According to the notice, qualified individuals include:
– Anyone who is diagnosed with COVID-19 or has a spouse or dependent diagnosed with COVID-19 by a test approved by the Centers for Disease Control and Prevention.
– Anyone who experiences adverse financial consequences as a result of being quarantined, furloughed, laid off or having reduced work hours due to COVID-19. Spouses and other household members are also included.
– Anyone not able to work due to lack of childcare due to COVID-19.
– Anyone who has closed or reduced hours of a business that they own or operate due to COVID-19.
– Anyone who has their self-employment income reduced due to COVID-19.
– Anyone who has a job offer rescinded or job start date delayed due to COVID-19.(1)
The notice clarifies employers can choose to implement these coronavirus-related distribution and loan rules, and it maintains qualified individuals can claim the tax benefits of the distribution rules even if their plan provisions are not changed.
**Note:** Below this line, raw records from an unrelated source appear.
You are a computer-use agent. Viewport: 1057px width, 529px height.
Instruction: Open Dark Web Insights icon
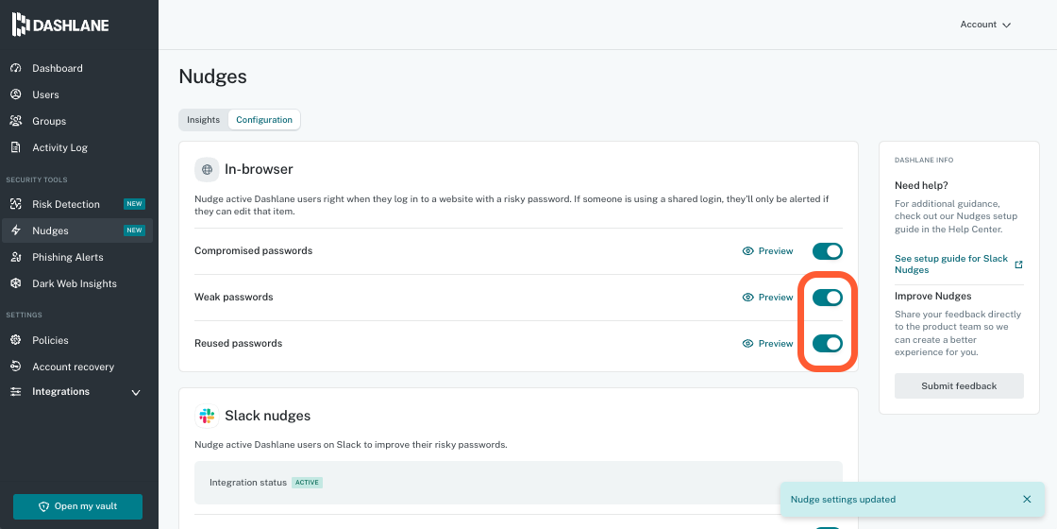15,283
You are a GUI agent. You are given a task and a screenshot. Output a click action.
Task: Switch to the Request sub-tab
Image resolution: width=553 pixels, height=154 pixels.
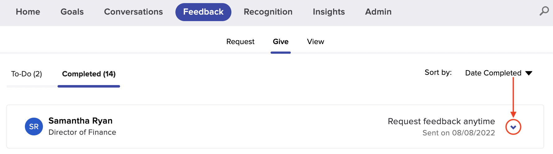tap(240, 42)
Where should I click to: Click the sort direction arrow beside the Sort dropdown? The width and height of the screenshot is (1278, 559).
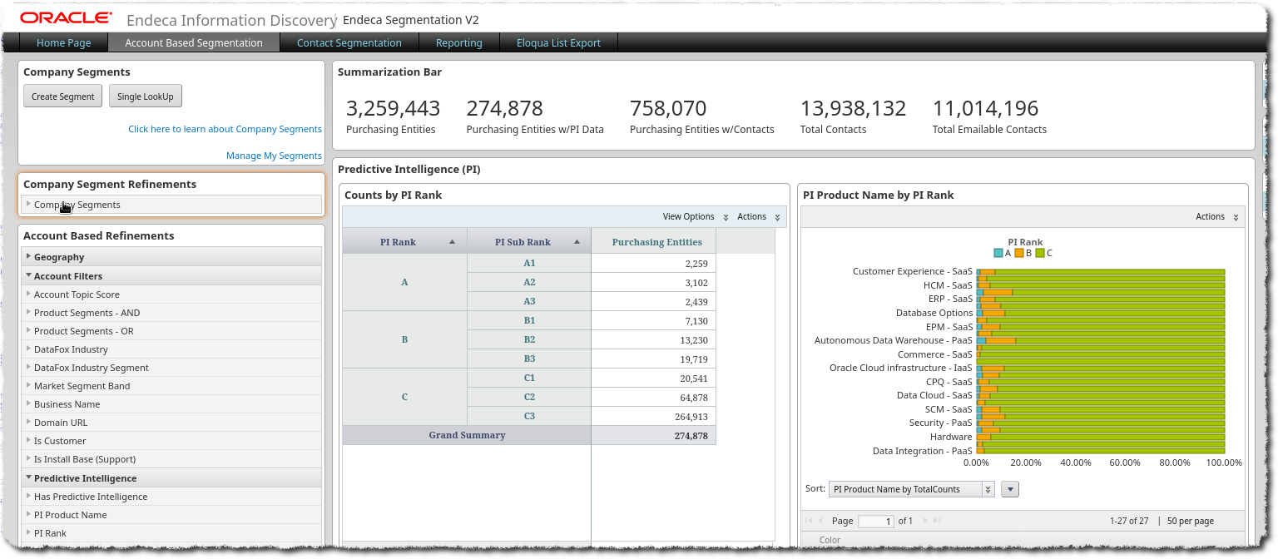point(1009,489)
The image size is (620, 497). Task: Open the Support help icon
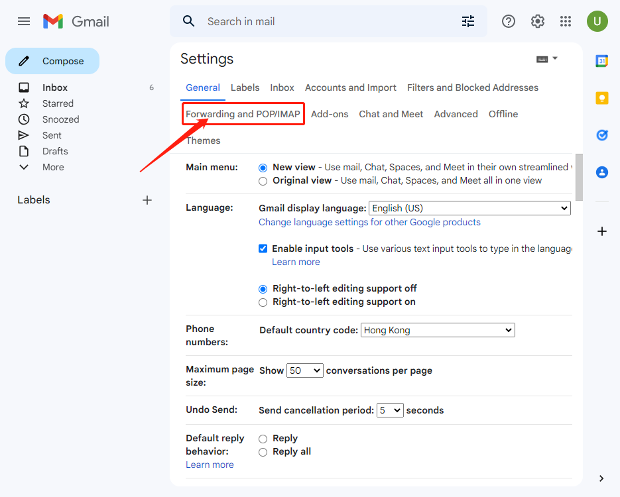[509, 21]
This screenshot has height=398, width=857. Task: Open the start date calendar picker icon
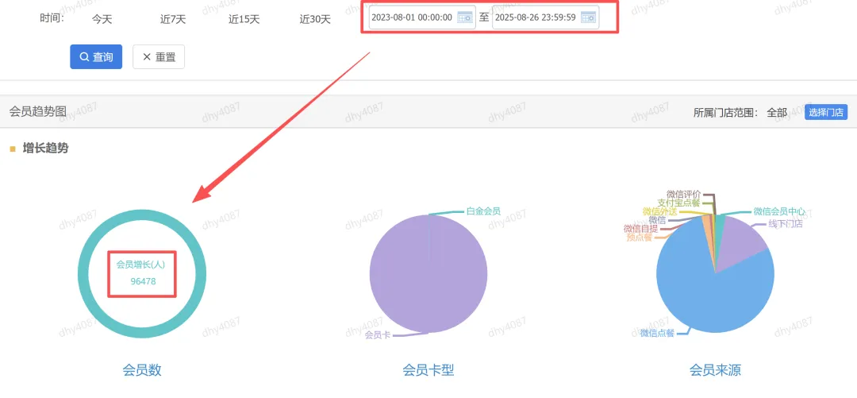pos(465,17)
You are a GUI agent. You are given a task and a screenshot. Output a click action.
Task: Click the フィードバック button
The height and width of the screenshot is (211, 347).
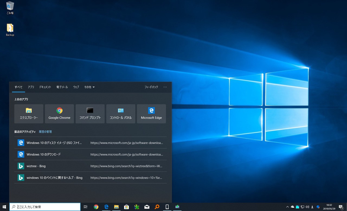151,87
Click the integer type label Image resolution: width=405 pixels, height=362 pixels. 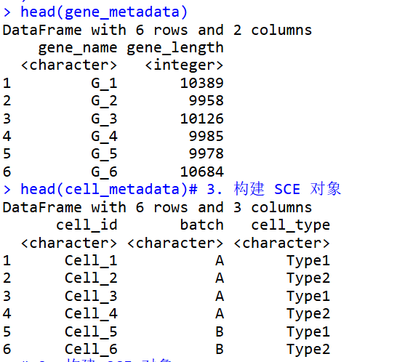point(184,65)
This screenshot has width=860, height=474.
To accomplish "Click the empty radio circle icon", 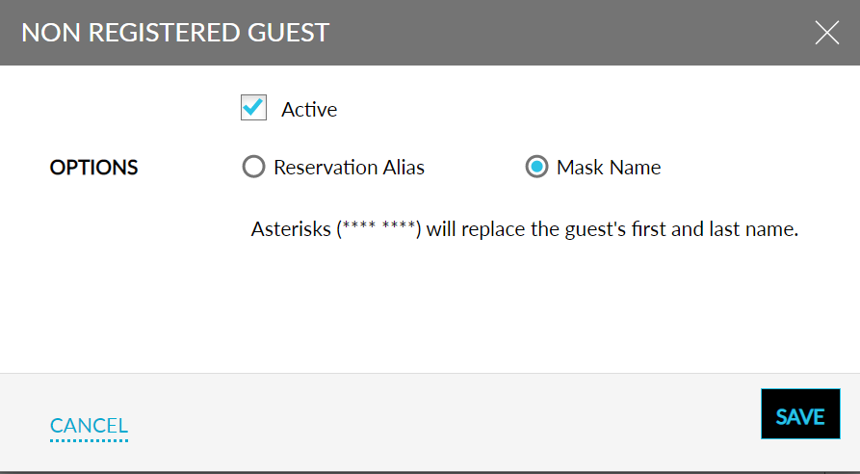I will [x=253, y=168].
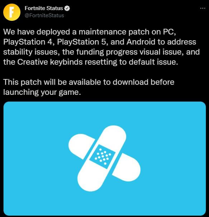Image resolution: width=209 pixels, height=217 pixels.
Task: Click the white F letter in the avatar
Action: (12, 12)
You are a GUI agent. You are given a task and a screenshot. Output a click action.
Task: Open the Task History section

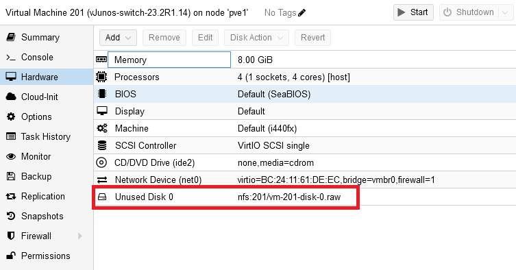pos(47,136)
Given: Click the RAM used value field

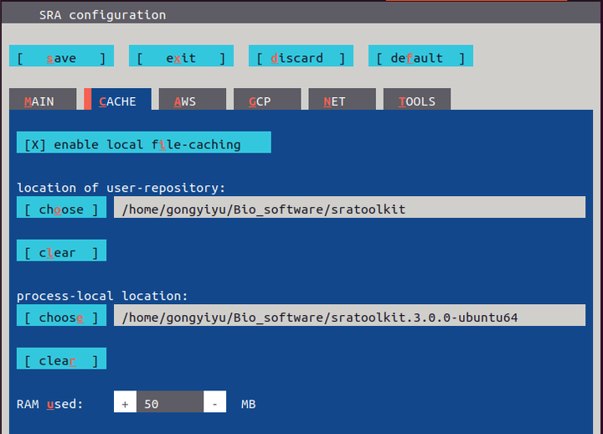Looking at the screenshot, I should tap(169, 403).
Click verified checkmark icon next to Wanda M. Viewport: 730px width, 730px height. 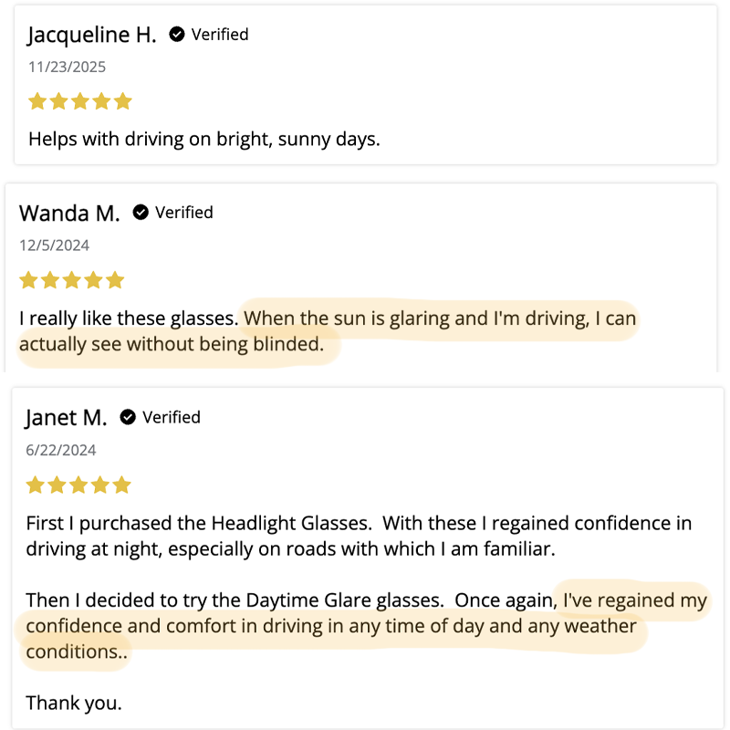click(x=141, y=213)
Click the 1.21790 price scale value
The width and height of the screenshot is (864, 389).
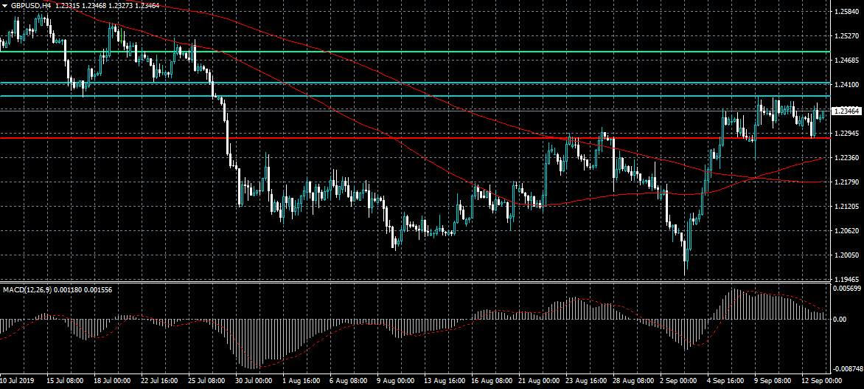point(846,182)
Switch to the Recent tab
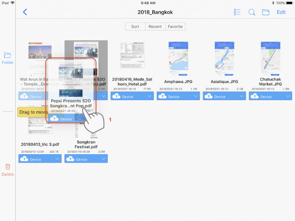The image size is (295, 221). 155,27
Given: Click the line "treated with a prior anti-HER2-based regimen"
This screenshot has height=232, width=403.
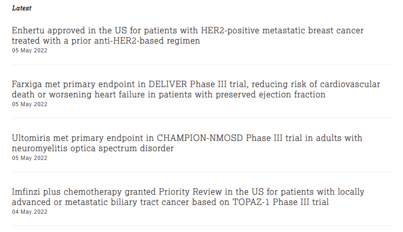Looking at the screenshot, I should pos(106,41).
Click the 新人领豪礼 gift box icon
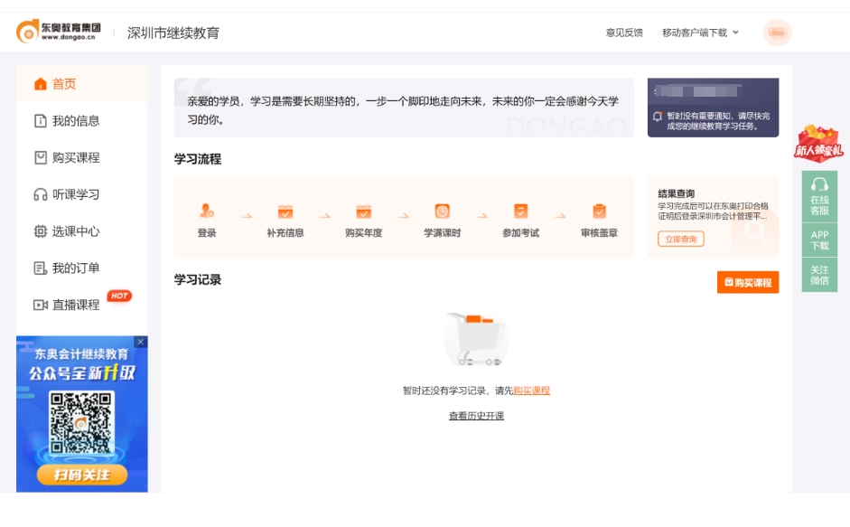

Plan administrators can rely on an individual’s certification the individual is a qualified person, but the notice stresses the individual must be a qualified individual to take advantage of the favorable tax treatment.
Finally, the notice provides employers with a safe harbor process for applying suspensions of loan repayments that would otherwise be due through the end of 2020.
As a reminder, be sure to speak with your tax advisor and financial planner prior to acting on any decisions that could have tax ramifications.
For more information on Notice 2020-50, visit https://www.irs.gov/pub/irs-drop/n-20-50.pdf or https://www.irs.gov/newsroom/relief-for-taxpayers-affected-by-covid-19-who-take-distributions-or-loans-from-retirement-plans.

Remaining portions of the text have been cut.